Prostate cancer is one of the most common cancers in men worldwide. When it spreads and hormone treatment stops working, doctors sometimes use a method called targeted alpha therapy, where radioactive molecules hunt down cancer cells and destroy them from within. The problem is figuring out exactly how much of the radioactive drug reaches the tumor — and current imaging tools often can't show that clearly enough.
Now, researchers at the Helmholtz-Zentrum Dresden-Rossendorf have tested a promising new approach. They developed a molecule that carries two different radioactive tracers at the same time. One, called lanthanum-133, creates detailed 3D images. The other, iodine-123, stays in the body longer, allowing doctors to track the molecule for up to 44 hours after injection. Both are produced at the center's own compact particle accelerator called a cyclotron.
"For the first time, our radiohybrid approach allows us to label one and the same molecule with two different diagnostic radionuclides and observe its behavior in the body over the long term without altering the molecule itself in any way," said Dr. Constantin Mamat, the study's lead researcher at the HZDR Institute of Radiopharmaceutical Cancer Research.
The molecule is designed to stick to a protein on prostate cancer cells called PSMA (short for prostate-specific membrane antigen). In experiments with human prostate cancer cells in the lab, up to 97 percent of the molecules were absorbed into the cancer cells within just 60 minutes. When tested in mice with tumors, both versions of the molecule reached the tumor equally well — a key finding that supports using this technique in humans.

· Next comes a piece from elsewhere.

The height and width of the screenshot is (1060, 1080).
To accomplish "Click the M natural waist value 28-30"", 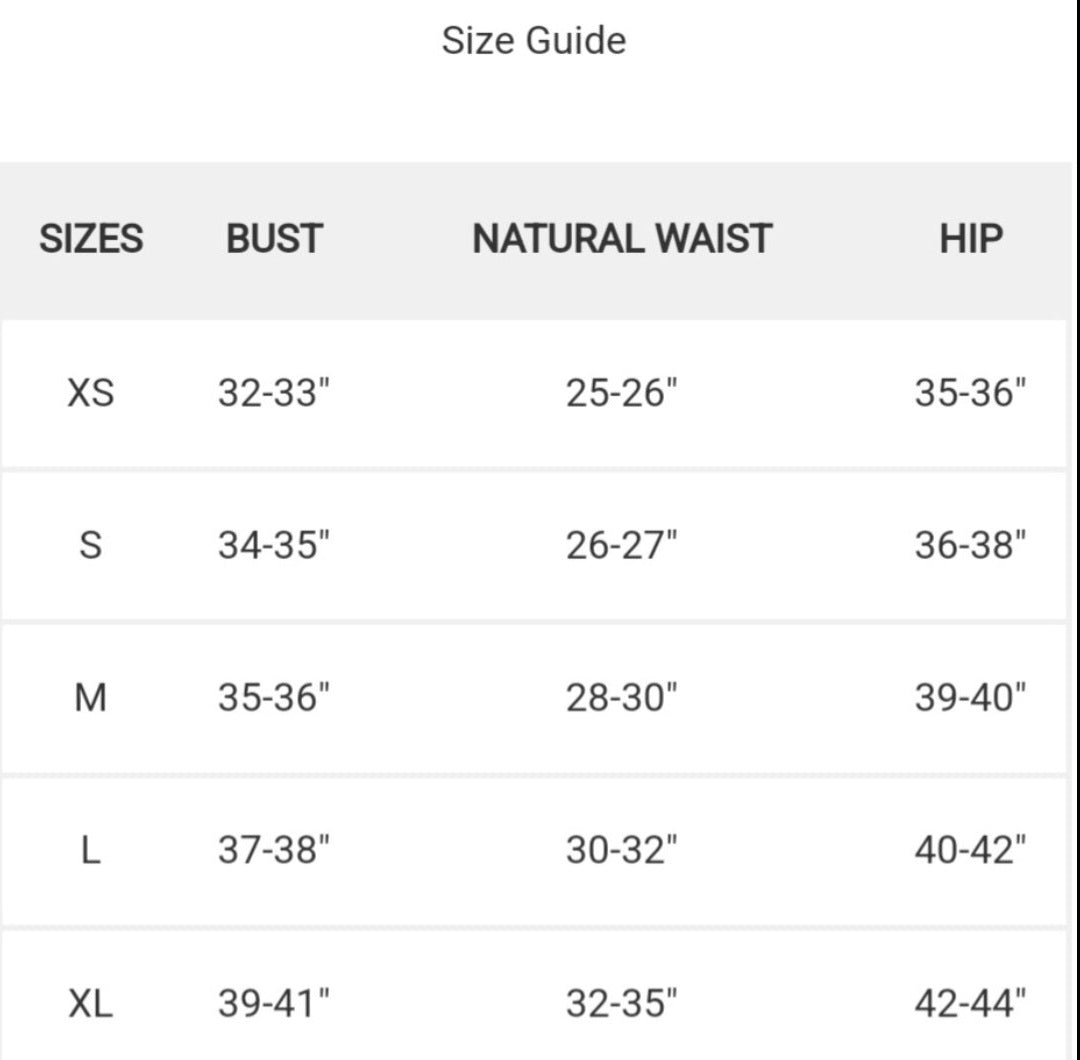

The team created two versions of the molecule: one with a single arm that binds to PSMA, and one with two arms that can grab onto the tumor cell surface more strongly. Both include a special cage-like structure called Macropa that holds the radioactive metal safely, and a piece that temporarily attaches to a protein in the bloodstream to keep the molecule in circulation longer.
The imaging technique could eventually help doctors personalize radiotherapy for each patient — choosing the right dose based on how the treatment actually behaves in that person's body. The results were published in the Journal of Medicinal Chemistry. While more research is needed before this reaches patients, the early signs suggest the radiohybrid approach could make targeted alpha therapy smarter and more effective.